►
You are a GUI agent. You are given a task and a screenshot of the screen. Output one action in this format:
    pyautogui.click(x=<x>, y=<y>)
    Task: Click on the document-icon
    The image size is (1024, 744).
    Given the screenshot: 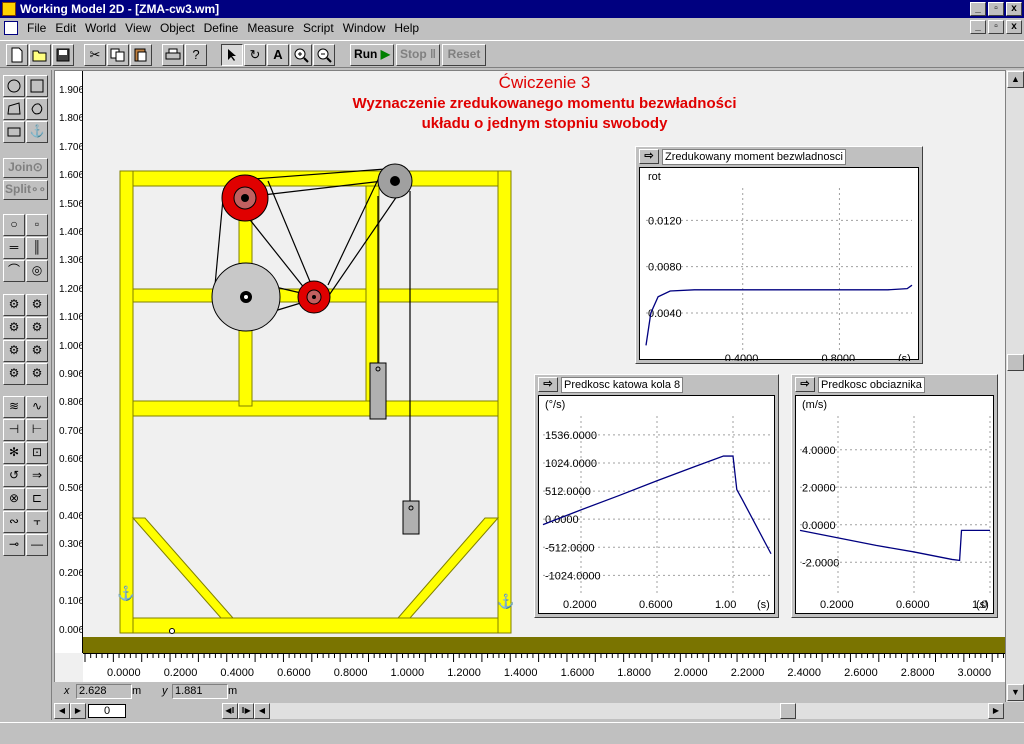 What is the action you would take?
    pyautogui.click(x=11, y=28)
    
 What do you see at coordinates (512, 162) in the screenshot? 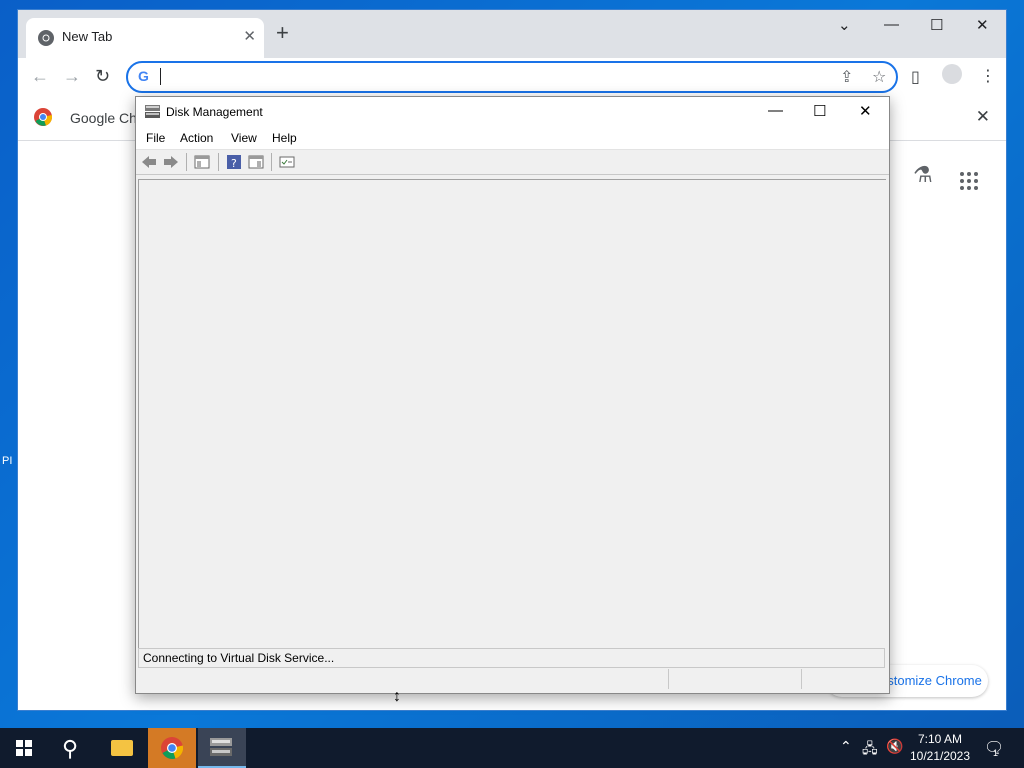
I see `dm-toolbar: ?` at bounding box center [512, 162].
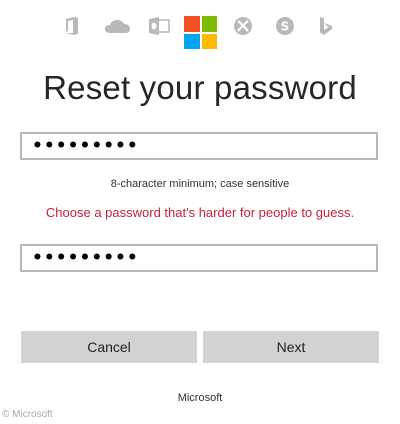 This screenshot has height=424, width=400. I want to click on onedrive-icon, so click(118, 26).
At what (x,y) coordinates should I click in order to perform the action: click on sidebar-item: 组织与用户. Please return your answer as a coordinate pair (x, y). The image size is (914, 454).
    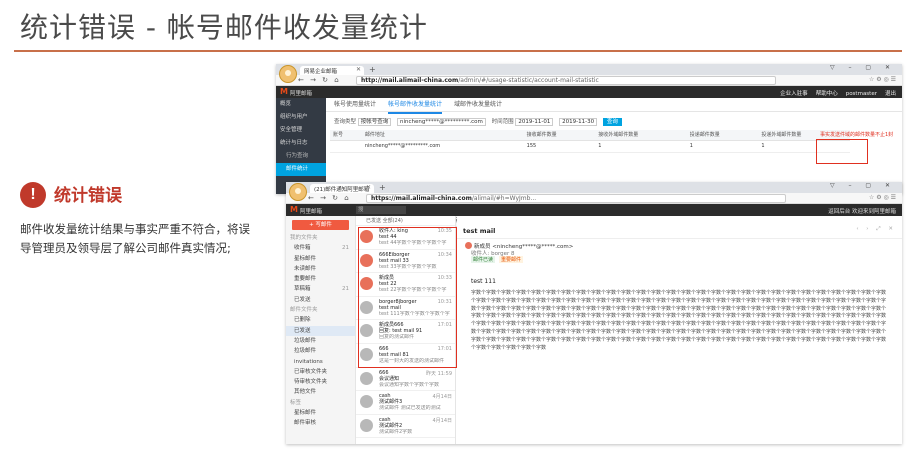
    Looking at the image, I should click on (301, 118).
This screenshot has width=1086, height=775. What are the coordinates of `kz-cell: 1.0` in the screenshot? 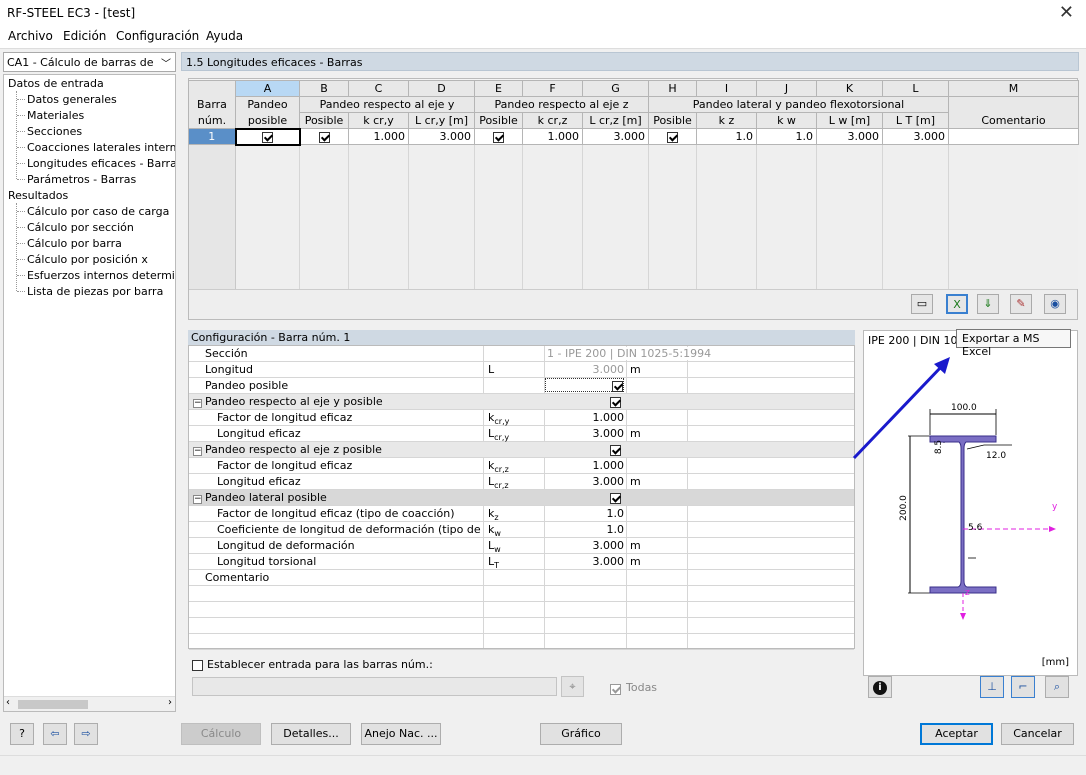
◄
▶ **PROBLEM DESCRIPTION**:
Rewrite the records from the line containing "What do you" through the end of the records, replacing "coordinates" with "position" and changing nothing else. Omit the pictures from your answer.

▶ **EXERCISE ANSWER**:
 What do you see at position (512, 162) in the screenshot? 
I see `dm-toolbar: ?` at bounding box center [512, 162].
 This screenshot has height=424, width=400. I want to click on onedrive-icon, so click(118, 26).
At what (x,y) position should I click in order to perform the action: click on sidebar-item: 组织与用户. Please return your answer as a coordinate pair (x, y). The image size is (914, 454).
    Looking at the image, I should click on (301, 118).
This screenshot has width=1086, height=775. What are the position of `kz-cell: 1.0` in the screenshot? 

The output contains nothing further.